Zugleich entbrannte bundesweit ein Streit darüber, ob Politiker ohne Sperrzeit in die Wirtschaft wechseln dürfen. Im Falle Pofalla kam hinzu, dass es sich um ein staatliches Unternehmen handelt. Als Kanzleramtsminister war Pofalla nach offizieller Lesart "mit allen relevanten bahnpolitischen Themen befasst"; mit Bahnchef Grube traf er 30 Mal zusammen. Roch das nicht nach einer Interessenkollision? Wurden da beizeiten die Weichen für den beruflichen Wechsel des einflussreichen Merkel-Vertrauten gestellt? Die Debatte um den Wechsel hat immerhin bewirkt, dass Pofalla nicht sofort, sondern erst jetzt - nach einem Jahr Karenzzeit - den Wechsel vollzieht. Kurz vor Weihnachten war er bei Bundestagspräsident Norbert Lammert (CDU), um ihm mitzuteilen, dass zum Jahresende sein Bundestagsmandat enden werde.

In die Tagespolitik will sich Pofalla erklärtermaßen nicht mehr einschalten - das hat er lange Zeit zur Genüge getan. Seine Karriere begann bei der CDU-Jugendorganisation Junge Union; er war Vorsitzender des CDU-Kreisverbandes Kleve und von 2000 bis 2014 Chef des Bezirksverbandes Niederrhein, dessen Ehrenvorsitzender er seit November ist.

Als Generalsekretär sei er "24 Stunden, sieben Tage lang" für seine Partei unterwegs gewesen, sagte er damals. Das Bundeskanzleramt war seine letzte, zeitlich nicht minder aufreibende politische Station (2009 bis 2013). In dieser Funktion leistete er sich manchen Fehltritt. Die wüste Beschimpfung des CDU-Innenpolitikers Wolfgang Bosbach gehört ebenso dazu wie seine vorschnelle Aussage, dass die Vorwürfe in der Affäre um den US-Spionagedienst NSA "vom Tisch" seien.

Er habe Angela Merkel sehr viel zu verdanken, sagte Pofalla im November 2014 bei seinem politischen Abschied vor der CDU-Niederrhein in Krefeld.

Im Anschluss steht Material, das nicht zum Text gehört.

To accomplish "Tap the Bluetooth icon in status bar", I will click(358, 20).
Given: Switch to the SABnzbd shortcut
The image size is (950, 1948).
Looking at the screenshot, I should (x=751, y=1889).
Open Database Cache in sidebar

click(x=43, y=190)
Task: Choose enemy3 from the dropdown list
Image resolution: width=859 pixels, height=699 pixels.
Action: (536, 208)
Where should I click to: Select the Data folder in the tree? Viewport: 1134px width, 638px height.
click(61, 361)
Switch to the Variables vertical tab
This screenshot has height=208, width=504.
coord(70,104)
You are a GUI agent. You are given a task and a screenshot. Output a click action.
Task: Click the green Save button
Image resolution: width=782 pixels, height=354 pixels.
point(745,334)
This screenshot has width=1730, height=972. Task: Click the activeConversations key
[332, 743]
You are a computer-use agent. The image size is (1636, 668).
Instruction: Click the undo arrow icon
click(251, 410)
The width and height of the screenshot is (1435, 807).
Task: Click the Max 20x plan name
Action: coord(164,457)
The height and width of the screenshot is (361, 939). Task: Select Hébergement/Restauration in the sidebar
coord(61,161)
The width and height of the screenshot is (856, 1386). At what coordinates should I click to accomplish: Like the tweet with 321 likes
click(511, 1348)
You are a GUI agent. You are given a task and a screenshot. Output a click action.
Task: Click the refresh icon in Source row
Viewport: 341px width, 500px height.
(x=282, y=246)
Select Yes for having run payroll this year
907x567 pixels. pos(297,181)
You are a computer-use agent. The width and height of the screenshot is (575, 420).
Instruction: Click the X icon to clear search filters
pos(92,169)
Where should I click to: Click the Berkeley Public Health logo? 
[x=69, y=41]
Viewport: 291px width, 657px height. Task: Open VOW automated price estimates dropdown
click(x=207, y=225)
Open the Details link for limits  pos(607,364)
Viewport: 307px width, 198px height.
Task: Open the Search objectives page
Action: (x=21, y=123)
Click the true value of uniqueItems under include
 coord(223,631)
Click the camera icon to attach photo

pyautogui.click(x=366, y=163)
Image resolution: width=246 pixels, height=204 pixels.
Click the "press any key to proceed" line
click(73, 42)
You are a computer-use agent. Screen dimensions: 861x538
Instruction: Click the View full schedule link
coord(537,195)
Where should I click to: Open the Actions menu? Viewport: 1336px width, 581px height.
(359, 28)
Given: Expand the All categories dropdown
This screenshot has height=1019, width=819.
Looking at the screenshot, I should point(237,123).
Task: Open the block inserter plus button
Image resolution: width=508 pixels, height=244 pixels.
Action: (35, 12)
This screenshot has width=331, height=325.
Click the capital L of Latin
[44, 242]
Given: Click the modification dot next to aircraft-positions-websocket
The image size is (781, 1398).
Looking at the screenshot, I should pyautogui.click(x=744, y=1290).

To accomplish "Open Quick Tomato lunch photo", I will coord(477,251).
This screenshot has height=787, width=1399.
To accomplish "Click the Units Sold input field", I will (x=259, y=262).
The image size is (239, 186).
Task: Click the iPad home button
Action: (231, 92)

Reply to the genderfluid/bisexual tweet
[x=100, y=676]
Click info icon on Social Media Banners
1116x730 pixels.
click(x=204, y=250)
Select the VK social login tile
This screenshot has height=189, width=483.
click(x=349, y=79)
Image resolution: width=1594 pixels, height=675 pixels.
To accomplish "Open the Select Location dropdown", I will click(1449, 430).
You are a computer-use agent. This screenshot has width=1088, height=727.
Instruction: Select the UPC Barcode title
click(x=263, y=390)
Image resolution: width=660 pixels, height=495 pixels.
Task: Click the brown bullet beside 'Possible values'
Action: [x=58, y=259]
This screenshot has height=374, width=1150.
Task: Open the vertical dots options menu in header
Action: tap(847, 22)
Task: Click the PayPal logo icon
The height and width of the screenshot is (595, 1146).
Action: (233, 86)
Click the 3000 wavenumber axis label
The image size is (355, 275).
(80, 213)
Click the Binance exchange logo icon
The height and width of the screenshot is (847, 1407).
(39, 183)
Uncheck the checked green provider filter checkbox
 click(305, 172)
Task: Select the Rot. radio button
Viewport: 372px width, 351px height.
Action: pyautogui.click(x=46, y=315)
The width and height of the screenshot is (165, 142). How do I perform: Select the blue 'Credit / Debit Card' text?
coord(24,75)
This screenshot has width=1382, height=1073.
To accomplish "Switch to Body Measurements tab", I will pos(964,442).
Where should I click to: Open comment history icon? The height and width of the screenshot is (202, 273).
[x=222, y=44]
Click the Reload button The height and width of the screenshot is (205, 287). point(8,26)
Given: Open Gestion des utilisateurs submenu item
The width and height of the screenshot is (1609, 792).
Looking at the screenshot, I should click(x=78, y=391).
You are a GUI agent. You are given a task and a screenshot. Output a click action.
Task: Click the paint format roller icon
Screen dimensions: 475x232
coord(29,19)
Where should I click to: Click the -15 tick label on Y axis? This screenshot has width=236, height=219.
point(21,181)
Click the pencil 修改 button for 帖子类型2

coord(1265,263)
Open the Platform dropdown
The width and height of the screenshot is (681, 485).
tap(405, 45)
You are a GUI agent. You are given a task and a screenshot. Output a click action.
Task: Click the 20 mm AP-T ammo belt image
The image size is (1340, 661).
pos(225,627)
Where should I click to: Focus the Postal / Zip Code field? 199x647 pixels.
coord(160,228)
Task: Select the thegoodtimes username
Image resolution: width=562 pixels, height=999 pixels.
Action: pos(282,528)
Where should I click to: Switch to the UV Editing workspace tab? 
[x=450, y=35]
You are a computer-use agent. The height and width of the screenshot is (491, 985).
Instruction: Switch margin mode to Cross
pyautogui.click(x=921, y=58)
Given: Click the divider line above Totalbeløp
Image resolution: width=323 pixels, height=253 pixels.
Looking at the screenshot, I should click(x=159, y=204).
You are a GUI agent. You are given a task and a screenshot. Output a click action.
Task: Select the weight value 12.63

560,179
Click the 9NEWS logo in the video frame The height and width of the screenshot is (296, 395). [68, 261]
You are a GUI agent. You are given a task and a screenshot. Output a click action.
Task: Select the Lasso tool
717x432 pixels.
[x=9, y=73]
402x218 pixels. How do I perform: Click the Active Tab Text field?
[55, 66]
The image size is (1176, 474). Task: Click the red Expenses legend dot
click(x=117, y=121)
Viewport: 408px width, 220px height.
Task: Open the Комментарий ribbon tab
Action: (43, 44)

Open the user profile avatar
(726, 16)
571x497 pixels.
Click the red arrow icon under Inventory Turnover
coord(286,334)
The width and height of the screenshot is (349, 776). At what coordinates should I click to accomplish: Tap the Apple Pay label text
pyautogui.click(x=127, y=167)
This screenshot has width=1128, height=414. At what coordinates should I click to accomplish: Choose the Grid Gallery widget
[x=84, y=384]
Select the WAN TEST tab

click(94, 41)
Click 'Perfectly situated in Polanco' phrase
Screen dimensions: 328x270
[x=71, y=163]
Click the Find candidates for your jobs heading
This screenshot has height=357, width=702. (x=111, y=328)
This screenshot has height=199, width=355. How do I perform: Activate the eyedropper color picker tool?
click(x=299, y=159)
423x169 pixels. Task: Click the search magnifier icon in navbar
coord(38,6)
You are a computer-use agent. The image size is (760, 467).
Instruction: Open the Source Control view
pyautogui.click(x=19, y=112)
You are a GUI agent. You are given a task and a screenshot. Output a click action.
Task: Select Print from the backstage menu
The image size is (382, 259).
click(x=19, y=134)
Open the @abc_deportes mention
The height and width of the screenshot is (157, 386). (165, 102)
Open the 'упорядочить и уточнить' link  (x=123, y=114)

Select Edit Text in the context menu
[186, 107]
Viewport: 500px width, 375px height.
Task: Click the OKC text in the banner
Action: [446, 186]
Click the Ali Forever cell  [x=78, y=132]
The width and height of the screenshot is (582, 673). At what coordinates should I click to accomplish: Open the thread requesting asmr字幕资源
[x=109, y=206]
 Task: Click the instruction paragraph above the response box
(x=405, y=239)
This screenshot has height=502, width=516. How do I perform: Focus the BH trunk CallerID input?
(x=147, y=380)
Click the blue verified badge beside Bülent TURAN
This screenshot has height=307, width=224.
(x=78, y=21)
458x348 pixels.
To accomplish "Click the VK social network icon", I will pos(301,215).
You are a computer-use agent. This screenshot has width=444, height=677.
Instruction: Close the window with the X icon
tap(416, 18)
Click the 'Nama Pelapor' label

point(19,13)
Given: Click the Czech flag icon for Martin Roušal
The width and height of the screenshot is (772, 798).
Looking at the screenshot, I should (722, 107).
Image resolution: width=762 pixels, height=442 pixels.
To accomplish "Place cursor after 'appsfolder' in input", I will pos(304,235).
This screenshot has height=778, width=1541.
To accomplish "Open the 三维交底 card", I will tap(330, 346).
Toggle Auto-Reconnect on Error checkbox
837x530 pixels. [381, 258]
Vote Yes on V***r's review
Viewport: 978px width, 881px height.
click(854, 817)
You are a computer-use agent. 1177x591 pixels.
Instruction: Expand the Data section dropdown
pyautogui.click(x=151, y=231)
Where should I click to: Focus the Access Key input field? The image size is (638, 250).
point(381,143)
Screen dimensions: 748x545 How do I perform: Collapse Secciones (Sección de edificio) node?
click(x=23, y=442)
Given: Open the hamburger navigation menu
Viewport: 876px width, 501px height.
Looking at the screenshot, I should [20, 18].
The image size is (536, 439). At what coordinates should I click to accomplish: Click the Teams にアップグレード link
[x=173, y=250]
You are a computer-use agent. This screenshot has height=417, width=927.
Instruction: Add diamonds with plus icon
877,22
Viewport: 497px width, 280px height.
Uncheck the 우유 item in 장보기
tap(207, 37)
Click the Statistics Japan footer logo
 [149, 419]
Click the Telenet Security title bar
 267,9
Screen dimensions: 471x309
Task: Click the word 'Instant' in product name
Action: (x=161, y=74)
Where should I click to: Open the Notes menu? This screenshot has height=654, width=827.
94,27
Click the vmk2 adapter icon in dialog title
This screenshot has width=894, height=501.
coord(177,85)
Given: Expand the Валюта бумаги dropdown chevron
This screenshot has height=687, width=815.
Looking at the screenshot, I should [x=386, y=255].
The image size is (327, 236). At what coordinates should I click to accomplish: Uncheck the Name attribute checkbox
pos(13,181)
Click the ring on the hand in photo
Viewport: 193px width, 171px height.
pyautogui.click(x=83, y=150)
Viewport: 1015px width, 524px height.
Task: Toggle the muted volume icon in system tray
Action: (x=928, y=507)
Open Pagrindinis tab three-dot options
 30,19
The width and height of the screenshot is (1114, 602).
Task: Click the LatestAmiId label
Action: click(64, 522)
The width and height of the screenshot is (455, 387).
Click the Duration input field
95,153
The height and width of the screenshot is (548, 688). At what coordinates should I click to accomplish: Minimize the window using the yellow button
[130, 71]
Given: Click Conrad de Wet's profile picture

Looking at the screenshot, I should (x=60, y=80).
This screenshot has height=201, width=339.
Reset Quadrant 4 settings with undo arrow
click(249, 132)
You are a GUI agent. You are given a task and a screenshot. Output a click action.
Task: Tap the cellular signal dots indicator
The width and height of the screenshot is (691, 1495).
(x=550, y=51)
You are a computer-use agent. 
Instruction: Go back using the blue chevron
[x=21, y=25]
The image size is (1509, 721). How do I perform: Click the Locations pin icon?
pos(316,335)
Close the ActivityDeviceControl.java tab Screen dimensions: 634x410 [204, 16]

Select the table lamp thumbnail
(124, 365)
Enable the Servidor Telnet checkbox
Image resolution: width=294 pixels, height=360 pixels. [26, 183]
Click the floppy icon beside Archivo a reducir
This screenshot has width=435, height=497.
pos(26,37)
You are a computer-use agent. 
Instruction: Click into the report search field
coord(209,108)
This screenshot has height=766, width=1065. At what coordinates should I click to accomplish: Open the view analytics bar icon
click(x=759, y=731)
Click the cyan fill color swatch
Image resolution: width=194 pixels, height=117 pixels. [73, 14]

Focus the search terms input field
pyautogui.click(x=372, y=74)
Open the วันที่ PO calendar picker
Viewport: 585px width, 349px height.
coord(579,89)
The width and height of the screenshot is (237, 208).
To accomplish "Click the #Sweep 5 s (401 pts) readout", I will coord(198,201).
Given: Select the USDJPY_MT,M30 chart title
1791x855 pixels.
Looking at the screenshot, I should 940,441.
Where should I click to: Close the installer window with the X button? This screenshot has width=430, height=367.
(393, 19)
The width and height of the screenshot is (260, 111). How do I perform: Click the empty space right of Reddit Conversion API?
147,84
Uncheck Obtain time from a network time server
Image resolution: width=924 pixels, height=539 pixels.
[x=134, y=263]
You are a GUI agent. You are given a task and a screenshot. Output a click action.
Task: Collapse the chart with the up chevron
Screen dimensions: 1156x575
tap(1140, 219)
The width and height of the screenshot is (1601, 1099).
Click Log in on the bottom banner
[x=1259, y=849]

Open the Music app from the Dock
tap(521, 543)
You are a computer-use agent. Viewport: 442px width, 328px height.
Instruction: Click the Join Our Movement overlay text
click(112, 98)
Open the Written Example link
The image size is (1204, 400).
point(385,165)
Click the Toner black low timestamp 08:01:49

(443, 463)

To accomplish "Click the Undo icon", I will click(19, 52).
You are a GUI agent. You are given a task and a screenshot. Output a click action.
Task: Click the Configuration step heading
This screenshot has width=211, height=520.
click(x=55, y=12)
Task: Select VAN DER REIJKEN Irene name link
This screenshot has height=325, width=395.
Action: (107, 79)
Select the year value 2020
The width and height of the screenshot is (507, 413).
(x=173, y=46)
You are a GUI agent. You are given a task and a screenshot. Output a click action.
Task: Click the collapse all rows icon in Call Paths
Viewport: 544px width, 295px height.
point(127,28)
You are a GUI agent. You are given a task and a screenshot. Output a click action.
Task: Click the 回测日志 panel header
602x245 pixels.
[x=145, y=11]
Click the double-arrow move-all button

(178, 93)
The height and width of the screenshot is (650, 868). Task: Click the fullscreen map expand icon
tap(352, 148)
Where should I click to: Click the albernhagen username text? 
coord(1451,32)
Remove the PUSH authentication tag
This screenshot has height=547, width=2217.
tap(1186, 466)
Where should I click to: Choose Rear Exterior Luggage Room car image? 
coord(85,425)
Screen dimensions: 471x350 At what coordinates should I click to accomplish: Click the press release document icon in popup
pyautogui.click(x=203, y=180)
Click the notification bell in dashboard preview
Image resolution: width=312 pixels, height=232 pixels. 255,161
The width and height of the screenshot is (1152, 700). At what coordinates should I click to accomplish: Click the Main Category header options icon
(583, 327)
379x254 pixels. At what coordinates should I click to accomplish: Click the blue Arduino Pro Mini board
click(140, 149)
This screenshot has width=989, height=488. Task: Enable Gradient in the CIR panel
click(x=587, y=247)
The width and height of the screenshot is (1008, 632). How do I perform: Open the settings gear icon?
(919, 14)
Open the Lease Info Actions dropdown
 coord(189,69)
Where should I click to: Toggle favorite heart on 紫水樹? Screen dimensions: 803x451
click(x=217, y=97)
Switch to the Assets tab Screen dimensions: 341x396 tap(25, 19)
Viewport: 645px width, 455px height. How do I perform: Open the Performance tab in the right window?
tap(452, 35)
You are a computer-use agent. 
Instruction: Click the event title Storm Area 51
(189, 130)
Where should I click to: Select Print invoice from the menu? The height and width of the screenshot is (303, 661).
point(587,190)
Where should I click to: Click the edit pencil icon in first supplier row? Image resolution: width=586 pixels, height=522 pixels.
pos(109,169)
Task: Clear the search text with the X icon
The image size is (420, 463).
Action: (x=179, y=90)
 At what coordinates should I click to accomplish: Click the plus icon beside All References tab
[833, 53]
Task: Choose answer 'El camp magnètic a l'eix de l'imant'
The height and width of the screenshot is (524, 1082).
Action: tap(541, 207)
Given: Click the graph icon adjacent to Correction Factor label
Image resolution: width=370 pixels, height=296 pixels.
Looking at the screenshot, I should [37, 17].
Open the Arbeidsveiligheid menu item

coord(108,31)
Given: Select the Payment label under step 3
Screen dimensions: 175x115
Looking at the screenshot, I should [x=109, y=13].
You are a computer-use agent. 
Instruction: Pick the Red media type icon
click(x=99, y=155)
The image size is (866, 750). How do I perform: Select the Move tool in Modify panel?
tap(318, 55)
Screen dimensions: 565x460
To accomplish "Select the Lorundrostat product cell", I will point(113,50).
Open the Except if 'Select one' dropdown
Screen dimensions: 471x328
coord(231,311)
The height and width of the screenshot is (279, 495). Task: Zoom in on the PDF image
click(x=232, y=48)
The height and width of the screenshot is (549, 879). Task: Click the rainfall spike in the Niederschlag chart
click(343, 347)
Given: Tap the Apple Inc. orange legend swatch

Doch dieser Abschied war für ihn mit einer herben Niederlage verbunden: Pofalla wünschte sich Bundesgesundheitsminister Hermann Gröhe als Nachfolger für den Bezirksvorsitz. Eine Mehrheit der Delegierten entschied allerdings anders und wählte den Mönchengladbacher Günter Krings. Insider vermuten, dass Pofalla damit ein Denkzettel dafür verpasst werden sollte, dass er "seinen" Bezirk über berufliche Pläne im Unklaren gelassen hatte.

Spätestens 2017 soll Pofalla Vorstandsmitglied bei der Bahn werden und dann für die Bereiche Unternehmensführung, Datenschutz, Recht und Konzernsicherheit zuständig sein.

Die Bahn-Karriere des Ronald Pofalla hat gerade erst begonnen.